DB RUV= 183c26c000000010000
MEM RUV= 183c28c000000010000

=============== Fri May 3 15:59:07 CEST 2013 =====================

DB RUV= 183c28c000000010000
MEM RUV= 183c28c000000010000
modifying entry "uid=thierry,dc=com"

DB RUV= 183c28c000000010000
MEM RUV= 183c2aa000000010000


'''Here are the next steps'''

  • waiting for the review

sprintf(buffer, "%s %s", prefix_replicageneration, ruv->replGen);
We cannot use sprintf with fixed size buffers. Either use PR_snprintf, which will guarantee that the output buffer is properly NULL terminated, or just use slapi_ch_smprintf to create a malloced string, and use slapi_value_set_string_passin.
valuearray_add_value(&values, value);
valuearray_add_value expects that you will pass in value - so you will need to create a new slapi_value_new() each time you call valuearray_add_value.
ruv_element_to_string(ruv_e, NULL, buffer, sizeof (buffer));
If you pass in a struct berval *bv, and pass in buffer == NULL and size 0, it will use slapi_ch_smprintf to malloc the value, which you can then pass to slapi_value_set_string_passin.
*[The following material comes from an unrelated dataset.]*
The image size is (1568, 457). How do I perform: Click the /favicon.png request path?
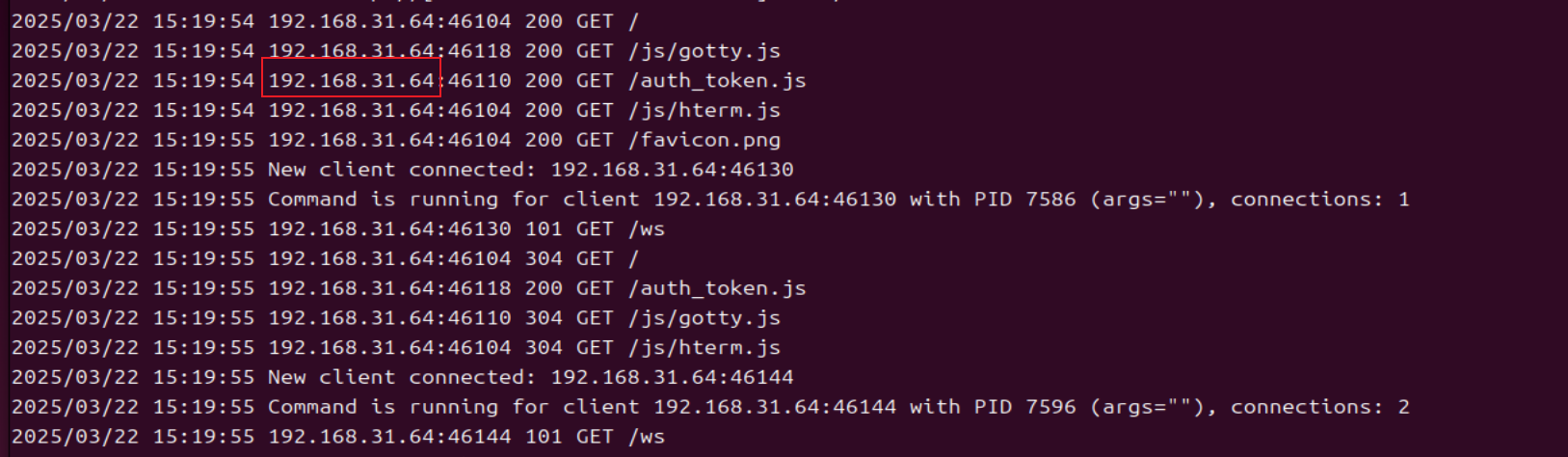coord(704,140)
I attached a third fix because
* need to also report nsruvReplicaLastModified (with nsds50ruv) to allow a full monitoring
* fix a bug in search_requested_attr where only the first attribute of the request was evaluated (sigh !!)

One minor change
value = slapi_value_new_string_passin(bv.bv_val);
use slapi_value_new_berval instead, and use slapi_ber_bvdone to free the berval, like this:
1228 ruv_element_to_string(ruv_e, &bv, NULL, 0);
1229 value = slapi_value_new_berval(&bv);
slapi_ber_bvdone(&bv); / slapi_value_new_berval makes a copy /
1230 valuearray_add_value(&values, value);
1231 slapi_value_free(&value);

Otherwise, looks good

Last attachment review

  • read in memory RUV from 'cn=replica,cn=\"<suffix\",cn=mapping tree,cn=config'
  • if db ruv is lookup 'nsuniqueid=ffffffff-ffffffff-ffffffff-ffffffff,<suffix>', returns in memory RUV instead

Instead of parsing the entry dn manually, use slapi_sdn_get_parent e.g.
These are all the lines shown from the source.